One of the major goals of Swift 3 is to introduce a set of API Design Guidelines for Swift and to apply those guidelines to both the Standard Library APIs and to imported (Objective-)C APIs. This initiative is described in more detail in the blog entry at

  Swift.org - Swift 3 API Design Guidelines

We are going to initiate a public review of this work starting next Wednesday (January 20th) and running through the end of the month. The scale of the effort is far larger than anything else we’ve handled in the evolution process, comprising three related pieces:

  * API Design Guidelines: https://swift.org/documentation/api-design-guidelines.html (TODO: create a skeleton proposal in swift-evolution to link to)
  * Standard library API changes: swift-evolution/0006-apply-api-guidelines-to-the-standard-library.md at master · apple/swift-evolution · GitHub
  * Clang importer changes: swift-evolution/0005-objective-c-name-translation.md at master · apple/swift-evolution · GitHub

We’ll handle this as three separate reviews (one per document) running concurrently. The concurrency is important because there is a lot of interplay between the different moving parts (e.g., an API change in the standard library will correspond to a particular guideline, or an importer rule implements a particular guideline, etc.). Yet, there is likely to be specific per-document feedback, and we benefit from having separate discussion threads.

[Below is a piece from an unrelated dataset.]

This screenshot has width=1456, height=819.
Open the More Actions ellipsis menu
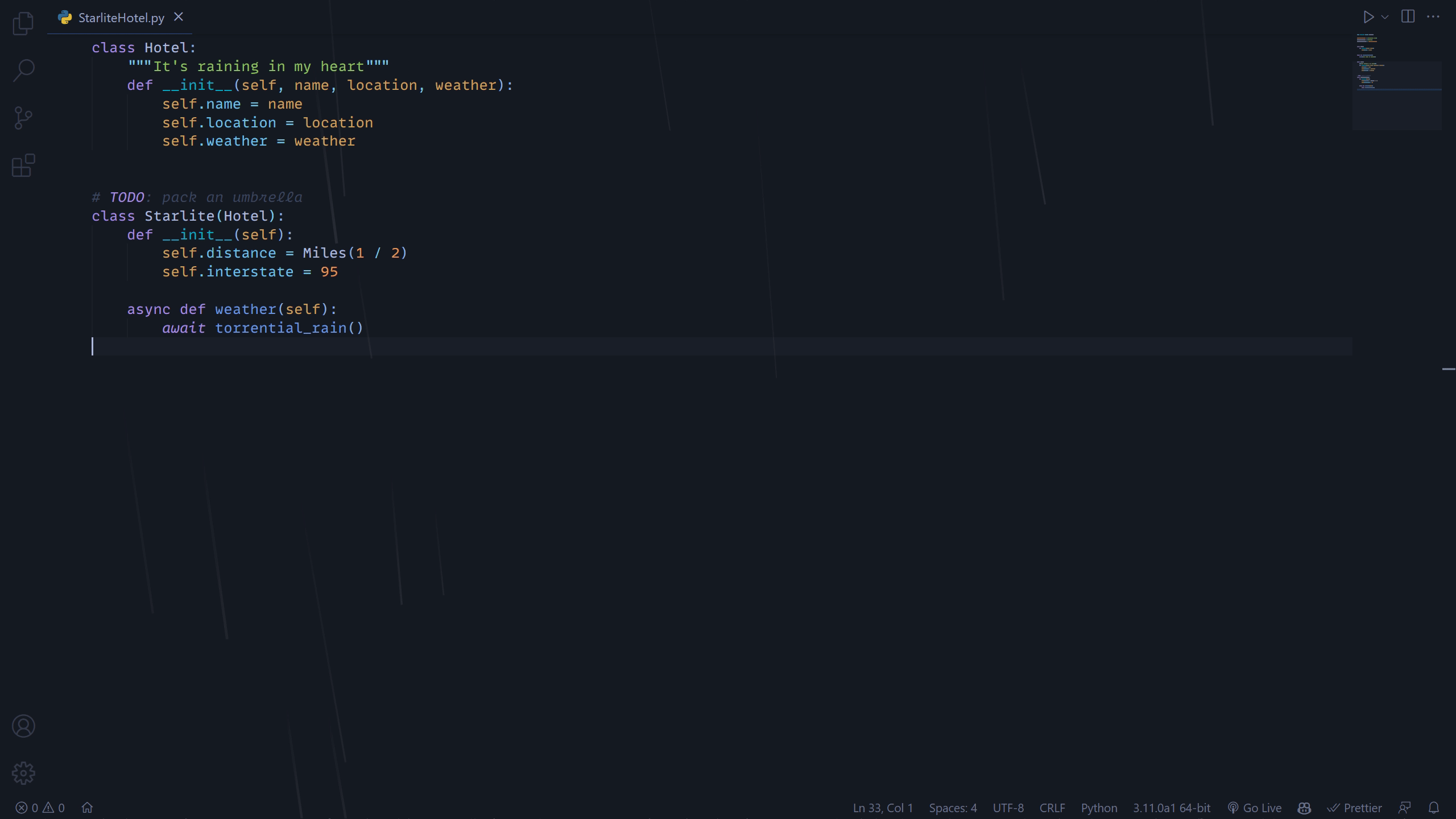coord(1433,16)
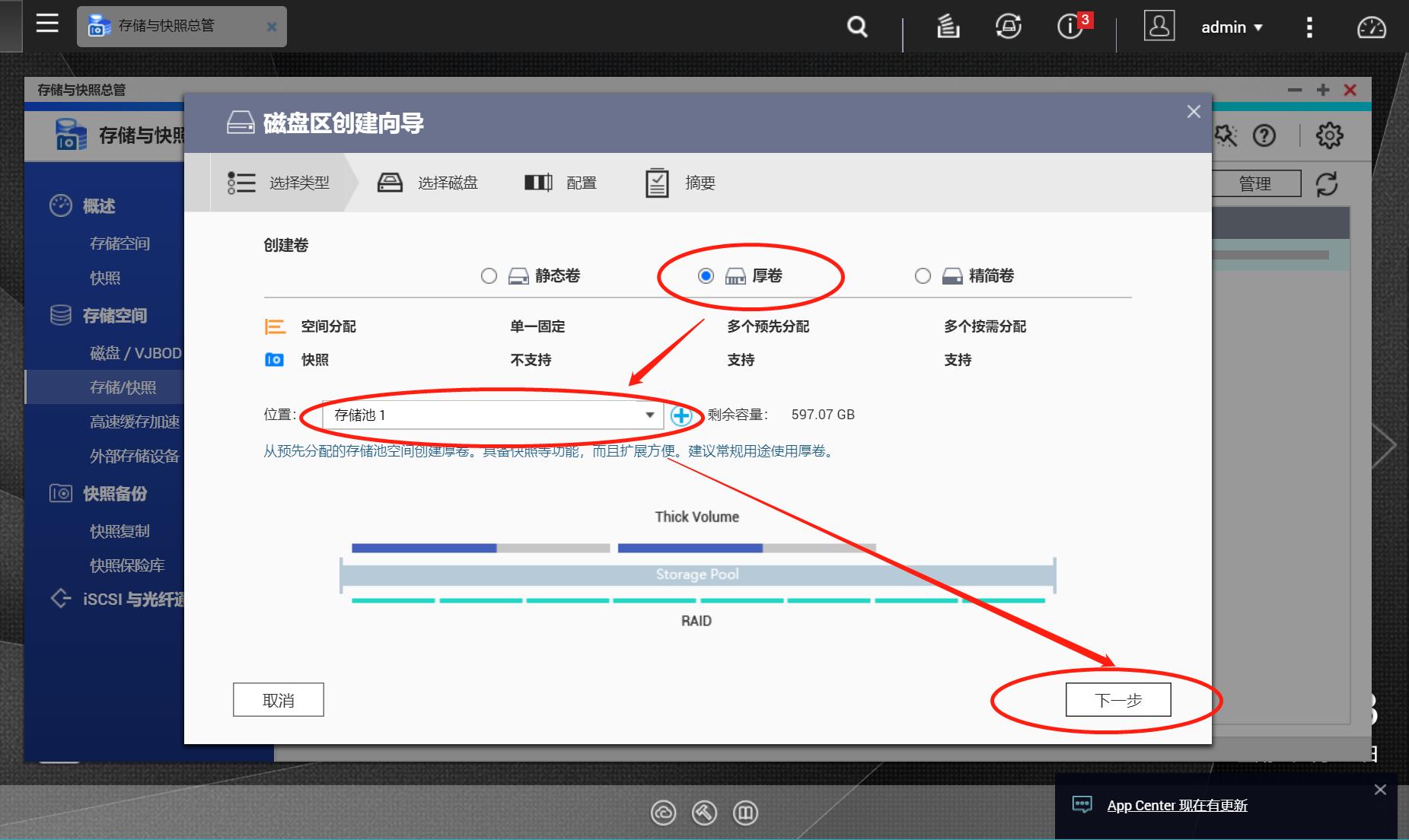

We’re still getting all of the pieces together for the review, and these documents will change up until the public review period begins. Feel free to browse through the documents and the other references mentioned in the blog. However, we request that everyone hold off on discussion of the documents until the public review begins, so that we’re all talking about the exact same documents, and that you familiarize yourself with all three documents before participating in the public review of any of them (because they are so closely linked).